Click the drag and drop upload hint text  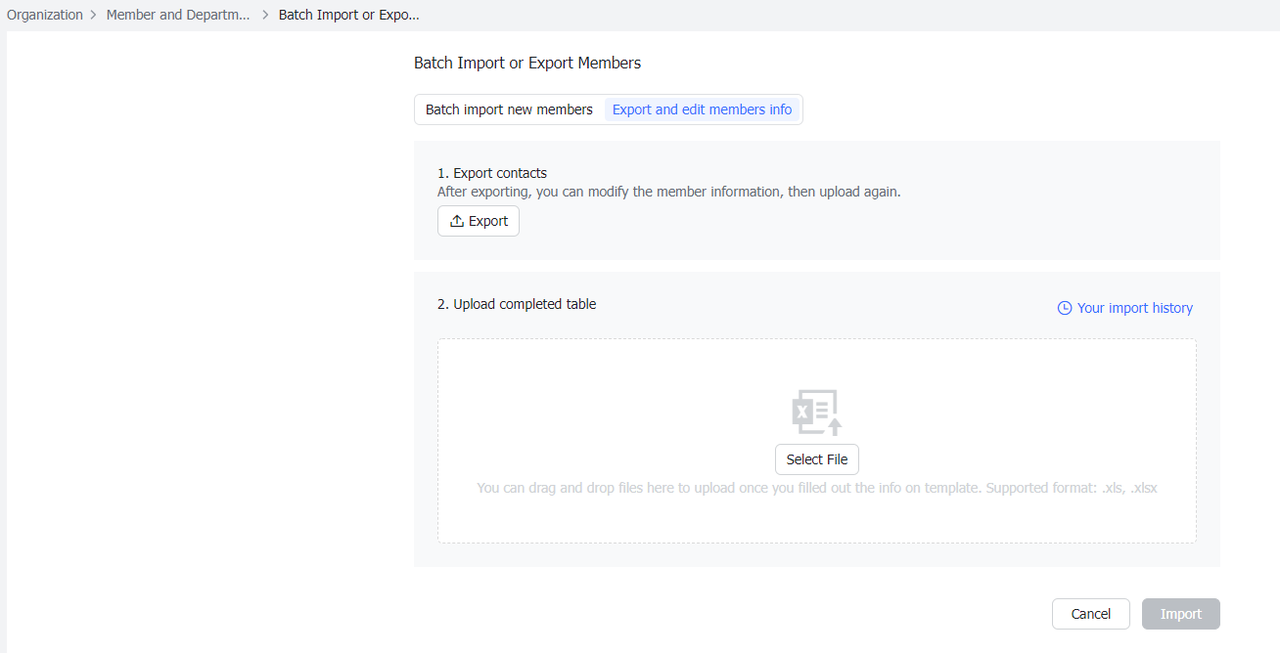coord(816,489)
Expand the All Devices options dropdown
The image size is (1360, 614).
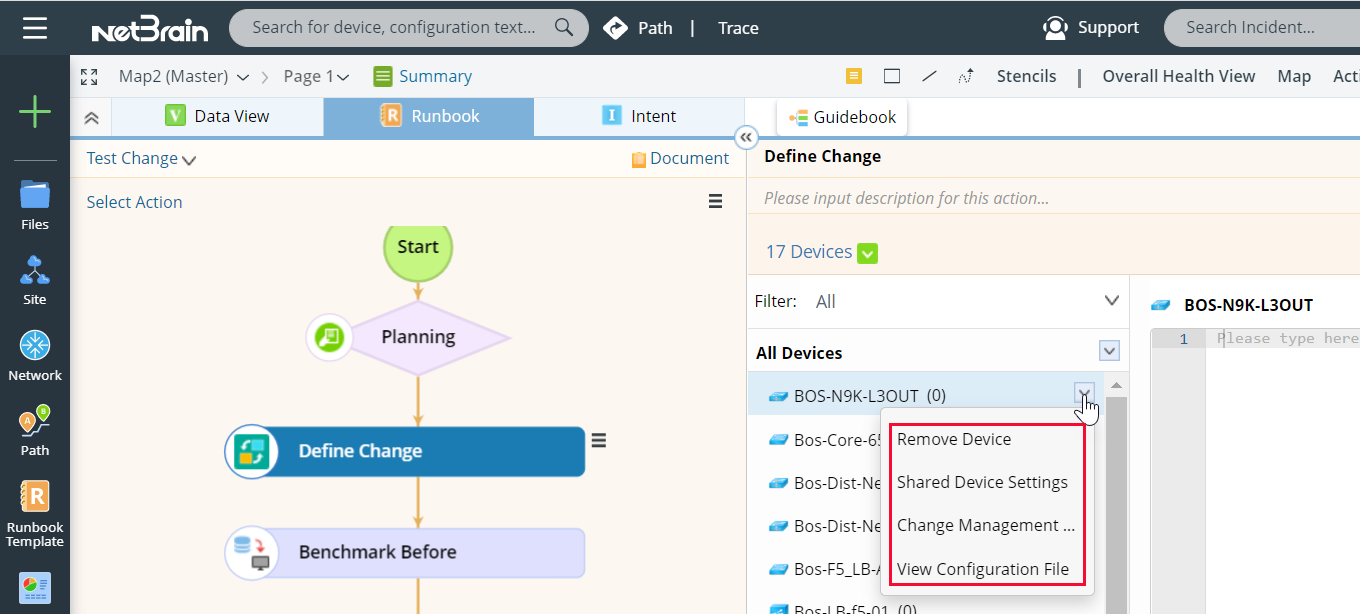[x=1108, y=351]
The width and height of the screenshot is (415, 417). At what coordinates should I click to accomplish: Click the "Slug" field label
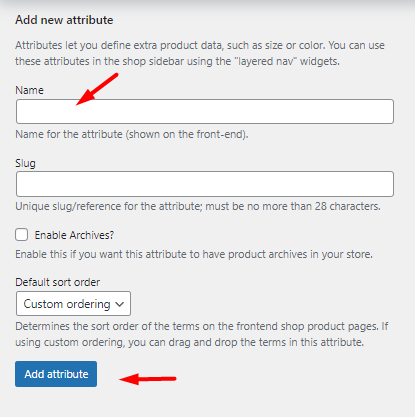pos(25,163)
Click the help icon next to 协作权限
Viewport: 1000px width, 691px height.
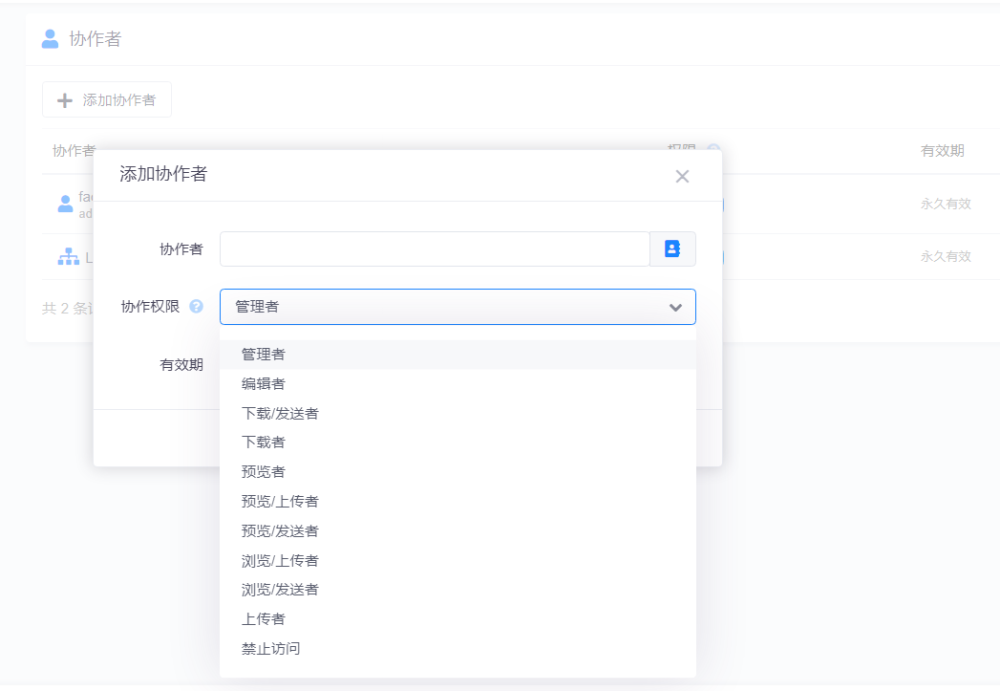196,306
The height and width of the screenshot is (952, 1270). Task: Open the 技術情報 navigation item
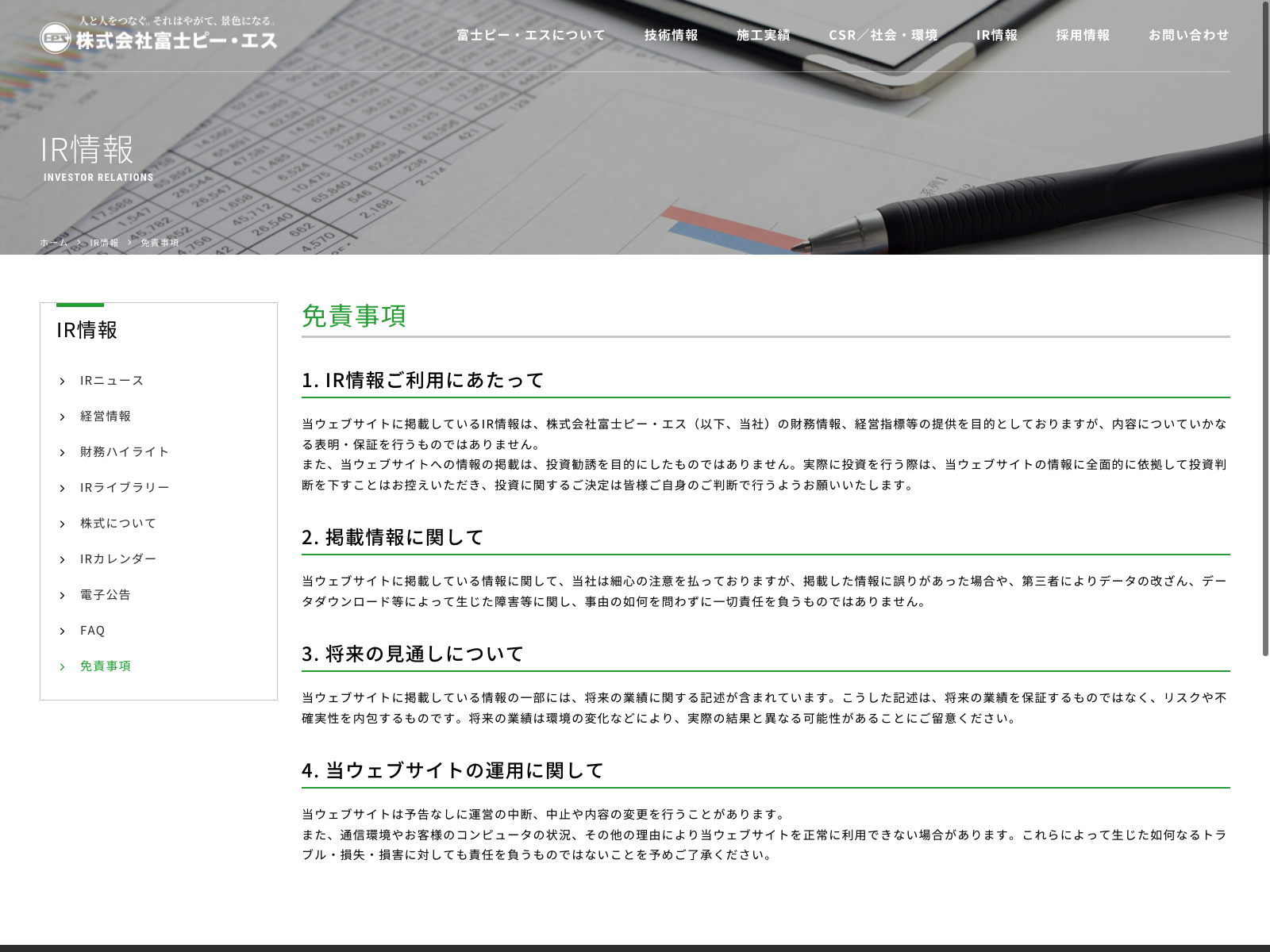pyautogui.click(x=671, y=35)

**Prompt**
Every line from the one containing "The height and" to the final line of the records should be duplicated exactly; no picture is to be copied.

**The completed task**
The height and width of the screenshot is (952, 1270). Task: Open the 技術情報 navigation item
pyautogui.click(x=671, y=35)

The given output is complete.